Artwork contributed by visionary artist, Rodrigo Blanco – @x.longinus.x
Recently I moved into a rented property. It’s fine apart from two things. The first is the front door. It sticks. Well, the lock does.I have to try and try and try again to open it and then it waits for me to put everything down, all my shopping, car keys, work bags… one by one… onto the floor and then… eventually, it opens. It’s really annoying. Anyway, I had recently read Graham Harvey’s Animist Manifesto. It’s where the title of this piece comes from. Harvey’s definition of animism is something along the lines of this:
“Animism is the attempt to live respectfully as members of the diverse community of living persons (only some of whom are human) which we call the world or cosmos.”

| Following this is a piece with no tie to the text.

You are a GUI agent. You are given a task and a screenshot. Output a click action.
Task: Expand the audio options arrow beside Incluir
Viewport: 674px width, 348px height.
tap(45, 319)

So one day whilst in the middle of this (by now regular) ritual I asked my daughter what she thought the door’s name was?
Without blinking she said, “Barbara.”
That made me laugh. So from that moment on, we would always say, “Barbara, can we get inside the house please?”. Sometimes, we even started to sing to her. This would make us both laugh and then, for some reason, the door would open more easily. It still sticks but no more than once or twice. It’s more a personality quirk than actively stopping us from entering. Like a doddery old housekeeper who sometimes has one too many sherries for lunch.
To add to this odd dynamic, my daughter started to notice that it was easier for her to open Barbara than it is for me. She’s eight, this is like beating Gary Kasparov at chess to get one over her Dad.
“I’ll sort Barbara!” She says now regularly as we get out of the car, takes the key and before I know it we’re inside the house. Not only has this once annoyance become something that makes me and my daughter smile, but my daughter now has named something and gained a relationship with it. Power over it may be over egging the pudding, but it’s made me think differently about how I interact with the world around me. We say thank you when we leave and ask Barbara to keep out the things we don’t like. When she opens we say thank you and promise to clean her when she’s dirty. We are engaging differently with the world. We have enchanted the mundane with meaning. Sometimes it doesn’t need to take robes, incense and barbarous words. Sometimes, it just takes a name.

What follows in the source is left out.